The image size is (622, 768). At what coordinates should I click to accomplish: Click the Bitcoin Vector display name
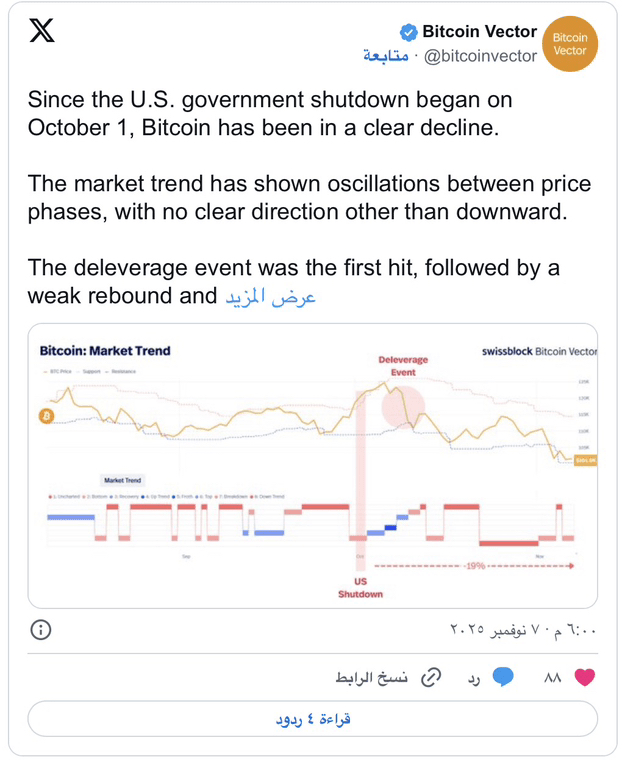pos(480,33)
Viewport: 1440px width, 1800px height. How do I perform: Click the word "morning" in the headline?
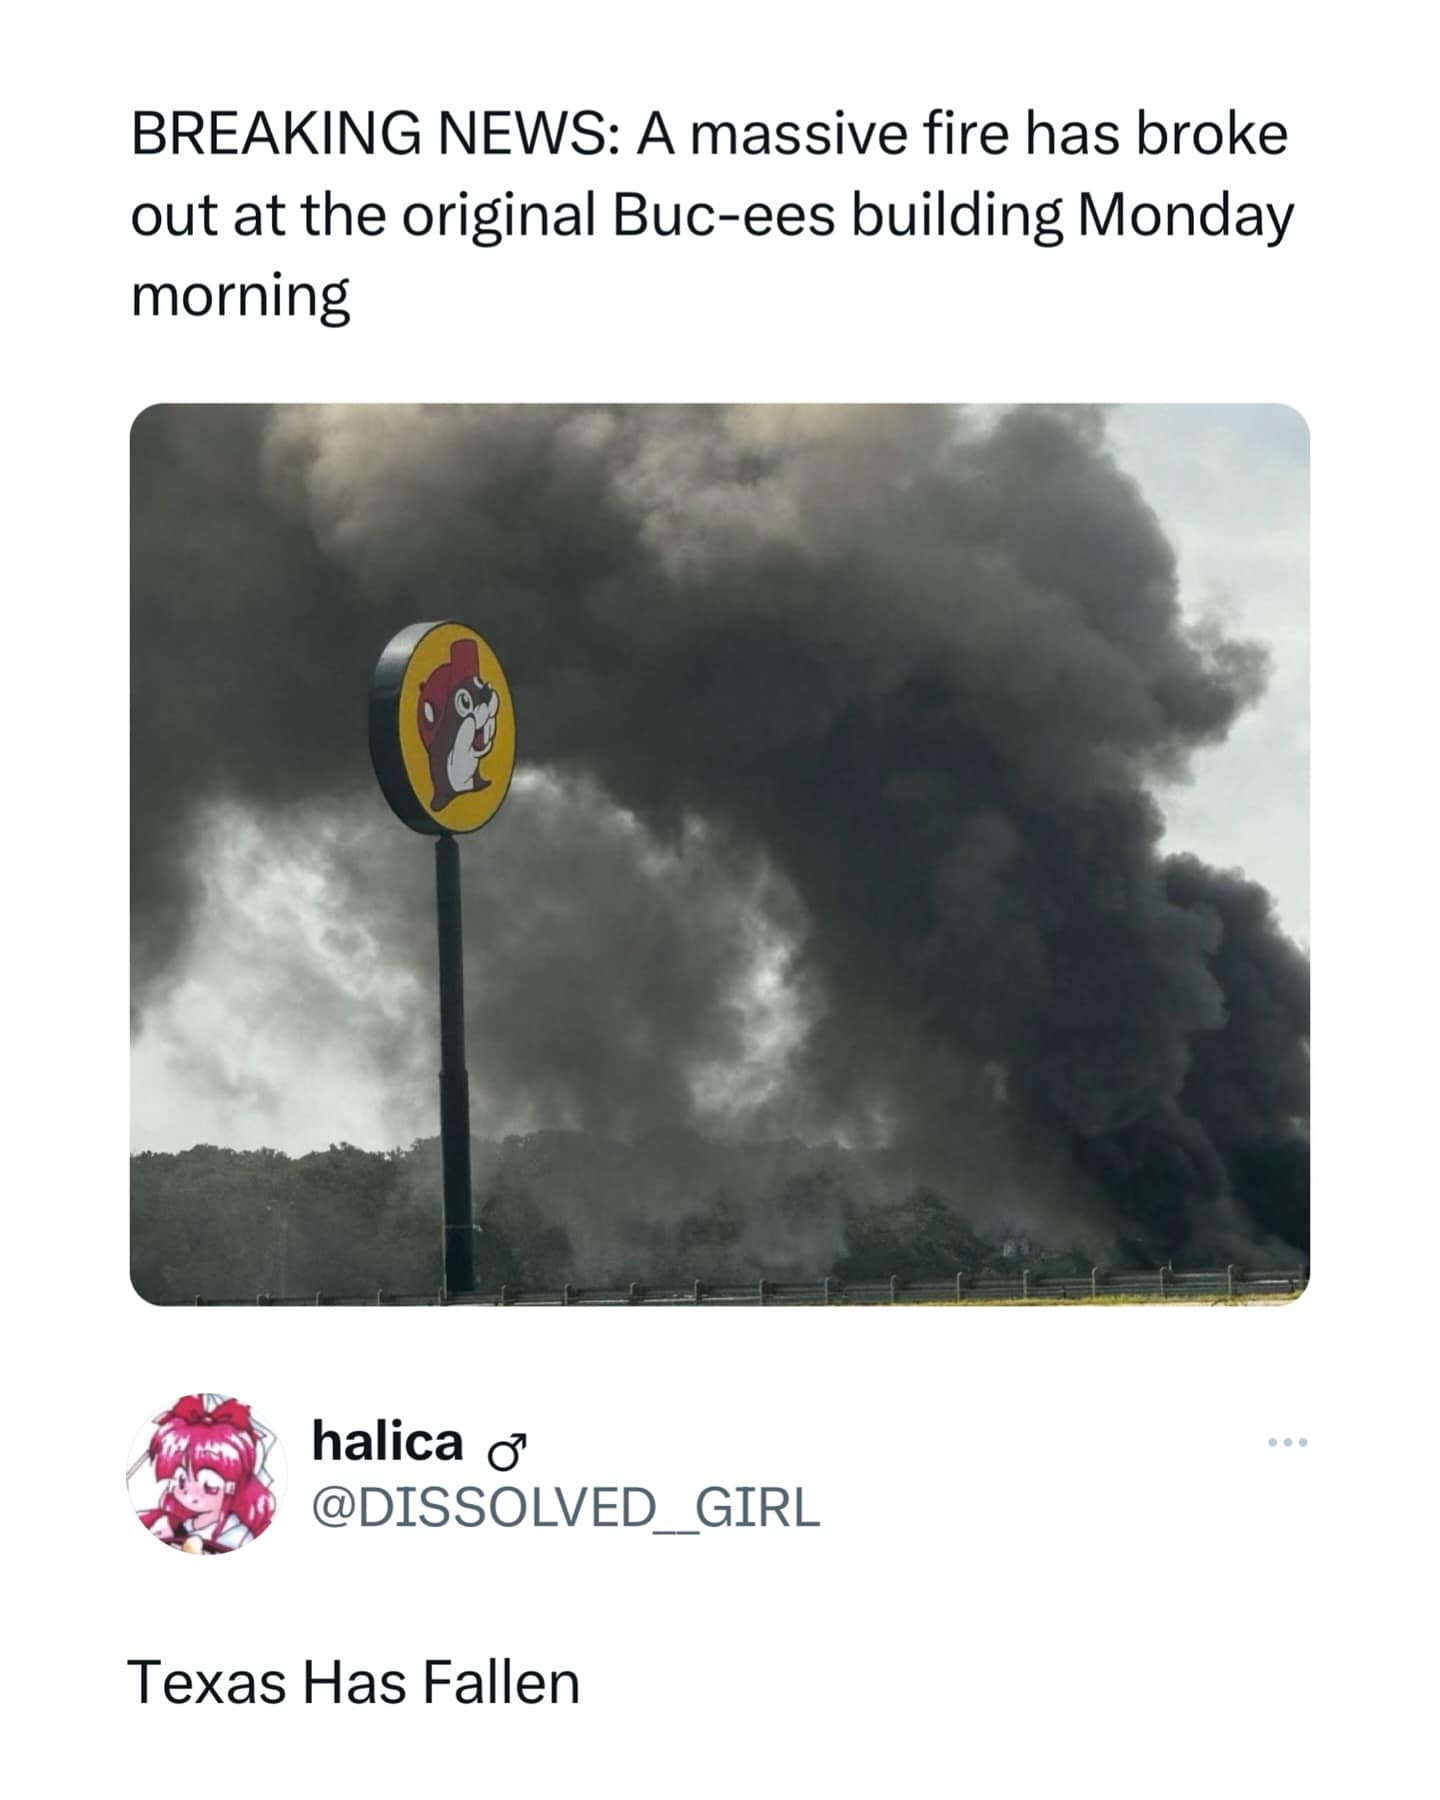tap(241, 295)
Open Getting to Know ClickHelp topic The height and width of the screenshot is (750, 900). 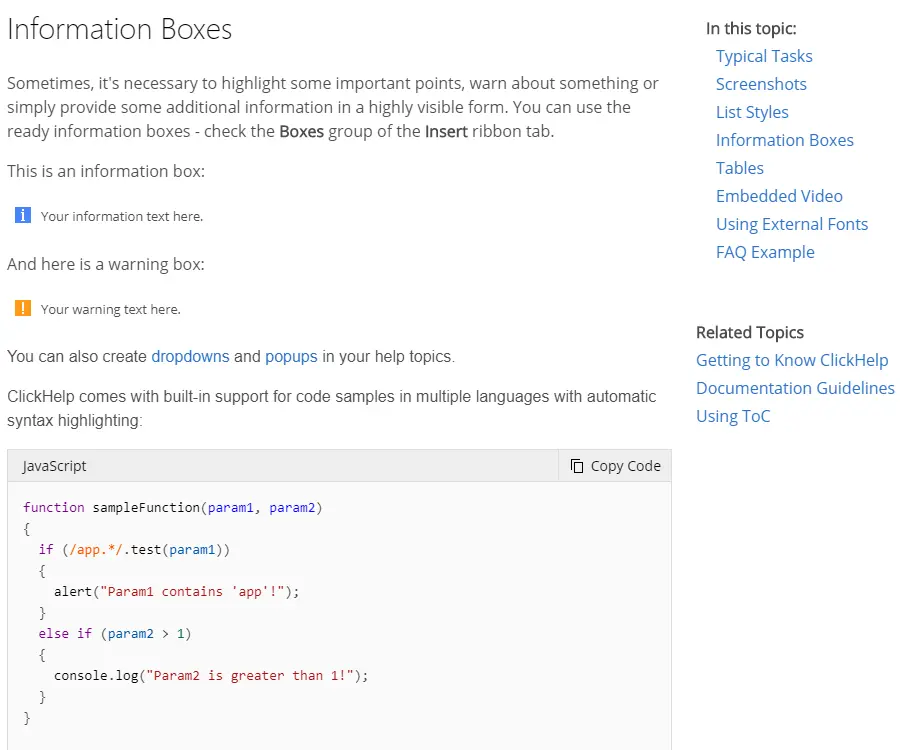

—————

Starting at the line that holds "Viewport: 1440px width, 1800px", reproduce each line through the last one of the listing, and nothing more; the pictures stay out.

• Written response:
Viewport: 1440px width, 1800px height. How do I perform: Click the word "morning" in the headline?
tap(241, 295)
Open Getting to Know ClickHelp topic The height and width of the screenshot is (750, 900). 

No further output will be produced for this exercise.